Books
So many books, so little time

To say that one has had a lifelong fondness for books can often seem like saying one has always appreciated the value of oxygen. Books have a unique place in my heart not only because of the value that they can hold but also because of the dream that they can carry.
For most of my day I exist in practical time. Life has a heartbeat that can sometimes feel like an unwelcome exoskeleton, moving us as it does from one adult commitment to the next through our days, on and on the conveyor belt runs. There's something about the march of routine across the horizon that I sometimes find disheartening. By the end of my day I yearn for a different kind of time—reading time.

Through my adult life, my relationship with books has been patchy at times. Life comes at you fast and can get you like that, especially 21st century life with its screens and incessant clamour for our attention.
As adults we remember the times as children we swam in a cold loch or raced our bikes along country lanes. I have my fair share of such memories but I also remember the books that rose above my childhood like shining heralds of the adult life to come.

Such books as Watership Down, Kidnapped and anything by Enid Blyton fed my imagination and brought me to new worlds and new experiences whilst sitting in my room. As adults we move on to exist in practical time only released to the misty world of books when they day eventually stops pressing like a tight band against our eyes and consciousness, slackens. The clock finds a 13th hour.

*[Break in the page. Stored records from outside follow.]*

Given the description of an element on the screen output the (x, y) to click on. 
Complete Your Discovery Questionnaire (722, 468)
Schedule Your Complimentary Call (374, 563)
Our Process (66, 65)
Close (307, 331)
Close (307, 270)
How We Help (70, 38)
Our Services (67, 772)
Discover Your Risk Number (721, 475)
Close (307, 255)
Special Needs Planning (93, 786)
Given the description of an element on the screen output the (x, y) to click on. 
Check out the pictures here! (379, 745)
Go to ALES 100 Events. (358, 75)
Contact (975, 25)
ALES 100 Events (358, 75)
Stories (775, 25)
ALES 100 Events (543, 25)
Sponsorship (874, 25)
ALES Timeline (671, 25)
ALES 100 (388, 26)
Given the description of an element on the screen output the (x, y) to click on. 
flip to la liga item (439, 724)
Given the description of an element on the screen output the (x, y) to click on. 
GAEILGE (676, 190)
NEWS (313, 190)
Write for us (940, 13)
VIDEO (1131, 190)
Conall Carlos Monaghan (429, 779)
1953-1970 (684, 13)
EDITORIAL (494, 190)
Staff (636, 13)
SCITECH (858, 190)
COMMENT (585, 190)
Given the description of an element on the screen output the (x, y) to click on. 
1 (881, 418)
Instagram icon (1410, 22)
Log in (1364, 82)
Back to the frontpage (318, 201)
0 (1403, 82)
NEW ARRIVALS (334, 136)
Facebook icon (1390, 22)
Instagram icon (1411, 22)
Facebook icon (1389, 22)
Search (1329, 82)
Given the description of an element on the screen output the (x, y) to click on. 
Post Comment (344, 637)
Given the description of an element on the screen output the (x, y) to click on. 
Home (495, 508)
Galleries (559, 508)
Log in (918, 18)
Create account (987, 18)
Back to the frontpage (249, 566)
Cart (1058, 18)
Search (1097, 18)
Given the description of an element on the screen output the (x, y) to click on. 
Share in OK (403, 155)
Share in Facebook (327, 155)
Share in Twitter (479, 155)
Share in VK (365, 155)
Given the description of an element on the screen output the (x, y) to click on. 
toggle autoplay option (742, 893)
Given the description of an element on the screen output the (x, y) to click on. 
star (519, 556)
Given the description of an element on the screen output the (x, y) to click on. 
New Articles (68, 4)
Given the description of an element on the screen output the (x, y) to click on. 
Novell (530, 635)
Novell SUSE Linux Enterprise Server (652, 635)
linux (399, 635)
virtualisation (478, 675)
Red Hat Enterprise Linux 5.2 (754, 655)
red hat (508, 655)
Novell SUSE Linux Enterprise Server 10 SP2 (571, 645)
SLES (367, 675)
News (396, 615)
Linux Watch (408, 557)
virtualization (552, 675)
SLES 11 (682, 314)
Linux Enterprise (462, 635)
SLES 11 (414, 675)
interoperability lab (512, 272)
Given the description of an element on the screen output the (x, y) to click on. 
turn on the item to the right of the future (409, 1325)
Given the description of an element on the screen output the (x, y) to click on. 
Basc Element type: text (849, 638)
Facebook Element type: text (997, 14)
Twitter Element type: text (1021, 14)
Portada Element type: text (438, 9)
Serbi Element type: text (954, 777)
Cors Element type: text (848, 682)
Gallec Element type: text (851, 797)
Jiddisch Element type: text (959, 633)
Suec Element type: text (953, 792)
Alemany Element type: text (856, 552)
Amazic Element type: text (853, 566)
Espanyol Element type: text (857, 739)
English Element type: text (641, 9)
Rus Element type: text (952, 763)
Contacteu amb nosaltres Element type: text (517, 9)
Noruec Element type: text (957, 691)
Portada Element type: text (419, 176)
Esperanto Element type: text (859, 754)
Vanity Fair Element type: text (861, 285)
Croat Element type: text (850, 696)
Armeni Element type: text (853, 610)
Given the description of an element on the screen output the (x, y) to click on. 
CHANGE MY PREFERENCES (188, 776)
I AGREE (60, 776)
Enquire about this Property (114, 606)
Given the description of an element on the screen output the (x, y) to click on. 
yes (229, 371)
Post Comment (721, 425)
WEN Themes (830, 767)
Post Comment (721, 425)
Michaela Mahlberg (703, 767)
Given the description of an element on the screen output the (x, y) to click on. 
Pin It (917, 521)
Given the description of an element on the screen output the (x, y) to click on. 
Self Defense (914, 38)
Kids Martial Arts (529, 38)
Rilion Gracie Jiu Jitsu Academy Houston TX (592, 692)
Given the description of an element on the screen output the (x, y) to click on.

This section of my website has been dedicated to some of the books I have read. My ambition hopes for them all to be described here some day. Catalogued and curated like books on a shelf but you and I both know that we have to exist in practical time right? I hope you enjoy what you read here and perhaps you may decide to read a book yourself on the basis of my comments. If you do then I hope you enjoy the book as much as I did or maybe more.